I recently heard someone say in a self-help YouTube video that she “woke some people up, but it was too early for them and they crashed and burned”. Or words to that effect. Something struck me about that statement and I immediately responded internally that no one can take full responsibility for waking up others. Perhaps a word or action might prompt a flash bulb going off in the other person, but we are not going to wake up or change if we don’t want it or if something inside of us does not allow it. There seems to me to be an inflation of ego in the person who claims to have awakened others.
Take for example a memorable occurrence in my life where the words of a person prompted a change of attitude on my part. I would arrive at work and rush to the coffee pot, rush to the filing room, rush back to answer a phone… rushing, rushing, rushing. This was behavior that was modeled to me while growing up and somehow I absorbed it and made it my own. Of course, there was something in my own nature that grabbed onto this approach and thought nothing about it. This was “normal” behavior to me, but did it look normal to others? One day, my boss took a moment to stop by my desk where I was perched for a brief moment until the next flurry of activity and his words still echo to this day: “Not everything has to be a rush or an emergency”. I thought I was efficient – ask me anything and I would get right to it. No delay in my world. I was on it!
His words penetrated the thick layers of my brain and lit a bunch of neurons off. I had an opportunity for some self-reflection and a teaching moment and I grabbed it without descending into self pity. While I thought I was burning extra calories running here and there to get things done, I probably looked like an insane whirling dervish to others. In an instant it occurred to me that I had picked up some habits and behavior that were par for the course in my upbringing but to be honest, I probably could do without them. If I were honest with myself, these behaviors were probably not serving me in the way that I thought. So my boss gave me a gift! Was he personally 100% responsible for waking me up? No. But his words prompted something inside of me and I answered the call myself. I decided to make a change; I decided to try on a new behavior and see what results might follow.

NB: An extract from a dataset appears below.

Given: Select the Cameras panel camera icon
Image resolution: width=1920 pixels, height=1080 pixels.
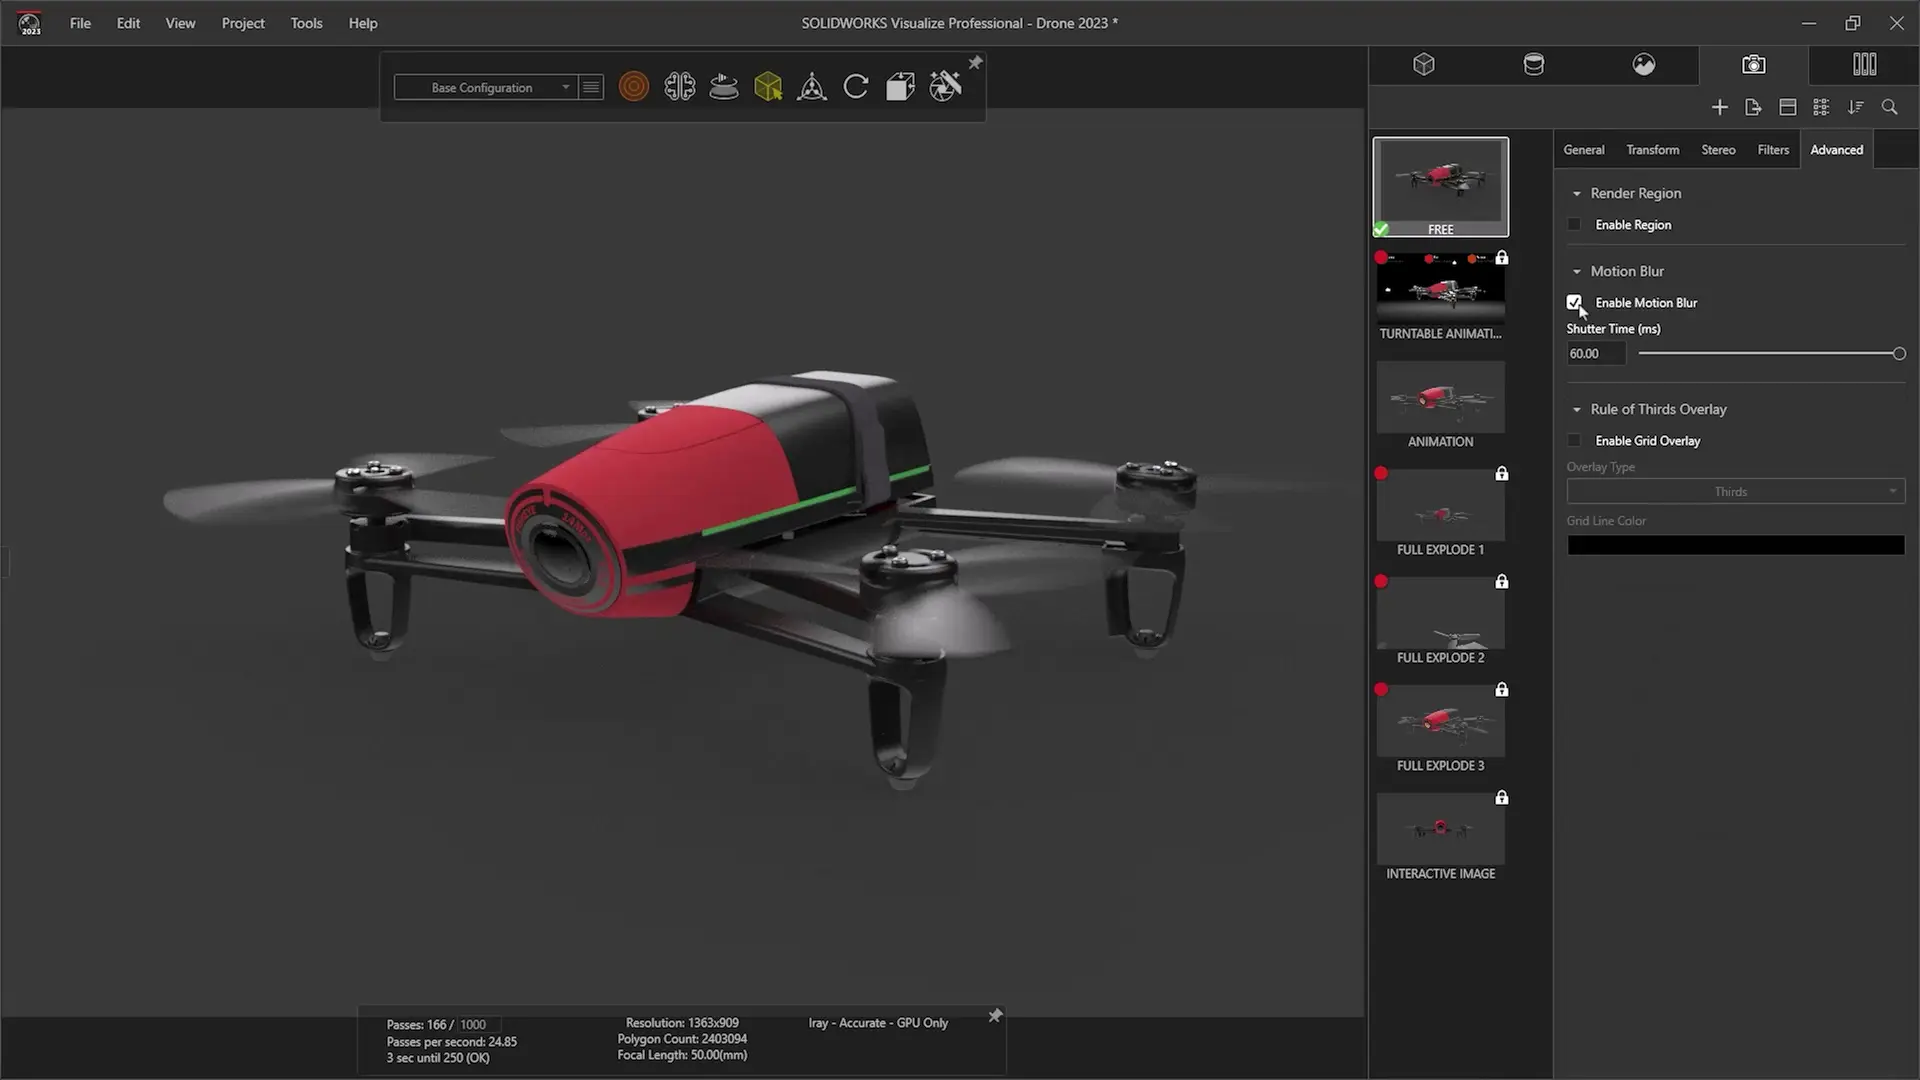Looking at the screenshot, I should (x=1753, y=65).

And so I’ve slowed down. I try to bite my tongue more (hard to do but I am trying) and I try to take more pauses in my day. If I feel rushed or stressed, I stop and take a breath. Am I perfect at this? Never. But the good news in my world is I am aware more. It is humbling to know that I don’t have all the answers and that I can wake up every day and try again. I can be personally gratified and give myself some credit that I didn’t take my boss’ words personally and that I used the words as a catalyst to try on a different behavior.
Other forces are demanding as well that I slow down, and those are the forces of the aging process. Although the energy and consciousness that fills my physical container feels ever vibrant and young, the body it inhabits is feeling a little rickety. The hands and fingers that have worked at a computer for almost three decades are voicing their displeasure; my knees are rebelling, too, and the photographic memory of my youth is less crisp and more of a blur these days. How has this happened in the twinkling of an eye? How did I all of a sudden find myself in my sixth decade, with each day passing quicker than a beam of light, defying the laws of physics? There seems to be no stopping this charging herd of time buffalos and I am powerless in its wake. So I am trying to listen. Do I need extra rest, a dose of ibuprofen, an epsom salts bath, slower yoga? Do I need to just stand still and take some breaths?
Can I face the fact that I am not superwoman and on some days I am going to ache a bit more or need to hit the sack a bit earlier. Can I be humble in the face of these wake up calls, and can I slow down just enough to fully appreciate the little miracles of each day? For if I am rushing around like a tornado, I miss these little but very important miracles, and I am simply not going to do that behavior any more.
I am also free to say “I will get back to you” or “Let me think about that”, and that is a miracle in and of itself.